Set your Xeno-canto API key (required since October 2025):

export XENO_CANTO_API_KEY="your_api_key_here"

Get a free key at https://xeno-canto.org/article/854 after registering. If not set, the downloader will prompt interactively.

Quick start

1 — Download recordings

from src.download import XenoCantoDownloader

dl = XenoCantoDownloader(output_dir="data/raw")

# Grade-A only (cleanest recordings)
dl.download_species(["Turdus torquatus", "Cinclus cinclus"], max_per_species=50)

# Mixed quality — improves robustness on real-world recordings
dl.download_species(
    ["Turdus torquatus", "Cinclus cinclus"],
    max_per_species=100,
    quality_mix={"A": 60, "B": 30, "C": 10},
)

Or via CLI:

# All species in config/default.yaml
python scripts/download.py

# Custom species list
python scripts/download.py --species "Turdus torquatus" "Cinclus cinclus" --max 50

2 — Generate mel spectrograms

from src.preprocessing import SpectrogramConverter, AudioConfig

conv = SpectrogramConverter(output_dir="data/processed")
conv.process_all(input_dir="data/raw")

Or via CLI:

python scripts/preprocess.py          # uses config/default.yaml
python scripts/preprocess.py --overwrite   # overwrite existing PNGs

3 — Train the model

from src.model import BirdTrainer, TrainingConfig

cfg     = TrainingConfig.from_yaml()   # reads config/default.yaml
trainer = BirdTrainer(cfg)
best_path, history = trainer.train()   # saves models/best_model.pt

Or via CLI:

python scripts/train.py
python scripts/train.py --epochs 50 --batch-size 64 --lr 5e-4

Training logs per-epoch loss/accuracy to the console and to MLflow.
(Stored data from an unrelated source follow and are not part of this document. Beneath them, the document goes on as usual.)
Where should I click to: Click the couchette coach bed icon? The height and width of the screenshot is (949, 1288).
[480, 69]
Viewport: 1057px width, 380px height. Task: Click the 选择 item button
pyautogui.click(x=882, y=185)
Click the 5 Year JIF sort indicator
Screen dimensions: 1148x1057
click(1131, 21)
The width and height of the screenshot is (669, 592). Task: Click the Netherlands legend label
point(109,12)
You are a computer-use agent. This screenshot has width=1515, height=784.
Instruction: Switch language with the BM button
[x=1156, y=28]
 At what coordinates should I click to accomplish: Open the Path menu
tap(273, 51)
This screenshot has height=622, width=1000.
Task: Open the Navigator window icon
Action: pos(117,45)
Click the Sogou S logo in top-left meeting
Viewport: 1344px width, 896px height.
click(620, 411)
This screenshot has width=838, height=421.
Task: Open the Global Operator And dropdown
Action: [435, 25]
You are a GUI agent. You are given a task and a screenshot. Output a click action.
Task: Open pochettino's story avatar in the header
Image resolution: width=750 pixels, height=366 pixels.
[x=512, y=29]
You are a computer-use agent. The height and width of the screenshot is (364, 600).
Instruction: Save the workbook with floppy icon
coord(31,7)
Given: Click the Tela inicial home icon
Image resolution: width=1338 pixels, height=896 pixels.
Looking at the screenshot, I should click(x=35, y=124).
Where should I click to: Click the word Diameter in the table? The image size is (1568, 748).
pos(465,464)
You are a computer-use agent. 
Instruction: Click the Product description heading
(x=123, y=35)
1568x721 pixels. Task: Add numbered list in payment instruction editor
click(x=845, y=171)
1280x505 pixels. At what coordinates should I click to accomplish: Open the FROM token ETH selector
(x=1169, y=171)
The best checkpoint (lowest val loss) is saved to models/best_model.pt.

4 — Evaluate

from src.model import BirdTrainer, TrainingConfig

cfg     = TrainingConfig.from_yaml()
trainer = BirdTrainer(cfg)
y_true, y_pred = trainer.evaluate("models/best_model.pt")

Or via CLI:

python scripts/evaluate.py --checkpoint models/best_model.pt

5 — Interactive demo (Gradio)

python app/app.py

Then open http://localhost:7860 in your browser.

Options:

python app/app.py --checkpoint models/best_model.pt   # custom checkpoint
python app/app.py --port 8080                         # custom port
python app/app.py --share                             # public Gradio link

The app accepts .mp3 or .wav files (or a .zip archive), slices them into 5-second clips, runs the model on each clip, and returns the best species prediction with confidence score, plus the mel spectrogram of the first clip.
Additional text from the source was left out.